Many respondents verbalized their desire for a transplant, but felt that the selection process and position on the waiting list could be communicated in a clearer manner. Some felt this process was not transparent, perhaps due to a lack of communication on how the process works. “Why do I have to wait so long? Why haven't they made an effort to get me on the transplant list? Will I ever get my transplant?”.
Overall, some respondents voiced that they would like to feel part of the team and more involved in the decision making around their care. This was expressed by a patient receiving hemodialysis in a clinic through the following statement: “I’ve been through being diagnosed and I still see it happening: the nephrologist tells you what you have, the treatment and the diet, but never acts like you’re a part of the team. Why is it that up until the moment you are told the above, you think you have a say in your treatment, but the specialist doesn’t see it that way”.
Timing of information
Respondents also questioned whether information could have been given earlier in the disease process. They felt that had they known the severity of their disease earlier on, they could have taken more action to prevent or delay the progression. Respondents also wanted to know early on about their treatment options for dialysis, given the impact of the decision. One patient wrote, “I feel that the patient should be told earlier about their choices. Also important knowing about how dialysis can affect your life and that of your family, friends, employer, etc. It is very traumatic and life changing”.

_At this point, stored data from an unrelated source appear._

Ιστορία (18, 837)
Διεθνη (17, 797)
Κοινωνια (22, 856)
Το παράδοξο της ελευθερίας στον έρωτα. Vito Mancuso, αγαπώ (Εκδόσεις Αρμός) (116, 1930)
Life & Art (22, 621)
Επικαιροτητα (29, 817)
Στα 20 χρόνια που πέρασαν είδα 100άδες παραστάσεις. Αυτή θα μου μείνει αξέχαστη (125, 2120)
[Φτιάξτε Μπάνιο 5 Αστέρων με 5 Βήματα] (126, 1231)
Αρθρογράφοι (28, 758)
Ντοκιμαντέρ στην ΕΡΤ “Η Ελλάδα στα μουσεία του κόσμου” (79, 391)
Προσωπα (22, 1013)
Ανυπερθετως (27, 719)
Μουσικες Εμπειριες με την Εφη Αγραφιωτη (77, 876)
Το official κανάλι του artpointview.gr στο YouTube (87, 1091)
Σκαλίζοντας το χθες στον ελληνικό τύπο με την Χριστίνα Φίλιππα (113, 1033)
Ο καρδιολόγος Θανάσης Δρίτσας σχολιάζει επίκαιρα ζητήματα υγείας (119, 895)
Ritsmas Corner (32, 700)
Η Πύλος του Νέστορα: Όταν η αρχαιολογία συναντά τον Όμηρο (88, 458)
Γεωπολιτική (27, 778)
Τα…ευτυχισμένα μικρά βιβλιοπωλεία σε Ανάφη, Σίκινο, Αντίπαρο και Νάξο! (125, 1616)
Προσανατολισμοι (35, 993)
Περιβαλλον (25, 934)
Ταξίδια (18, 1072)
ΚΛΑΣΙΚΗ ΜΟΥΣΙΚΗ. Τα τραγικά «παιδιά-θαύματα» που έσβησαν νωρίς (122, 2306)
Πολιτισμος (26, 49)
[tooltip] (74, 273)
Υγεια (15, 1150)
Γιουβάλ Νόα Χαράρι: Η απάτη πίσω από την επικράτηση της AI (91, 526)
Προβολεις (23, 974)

For those who had already made a decision about dialysis options, a respondent receiving hemodialysis in a clinic recounted feeling pressure to make a decision and needed more time. “Can you make the whole orientation process much clearer? Also, a strong focus was given to home hemodialysis, which I wasn't comfortable doing. Pushing us, especially those on the senior side, to use home dialysis with that machine is terrifying, even with training. Can you build layers of consulting to ease those of us into our new lifestyle? It may be repetitive but we'd make better decisions in the long run”. Another patient receiving hemodialysis in a clinic recounted his experience as follows: “When I first started dialysis, it would have been very helpful to know about the side effects of dialysis. I believe it would have helped prepare myself and my spouse for the onset of all this stuff. I received very little information when I first started”.
Source of information
Peers appeared to be an important influence for both patients and caregivers on deciding their treatment options. Respondents valued the experience of their peers in the process of choosing their modality and were interested to know how they came to their decision. One caregiver stated: “Indeed it was a very difficult decision to make regarding the topic of which dialysis treatment would be best suited for us. We could have used more info on real people who have done both and what their experiences were and what the pros and cons are. Also the success rate of each and is there any difference or research on who does better on the different treatments”. Respondents also looked to their peers in terms of their care, benchmarking their treatment against others, and wanting to know why there were differences. “How come some people have shorter times [on dialysis] than others, and more frequently during the week?”.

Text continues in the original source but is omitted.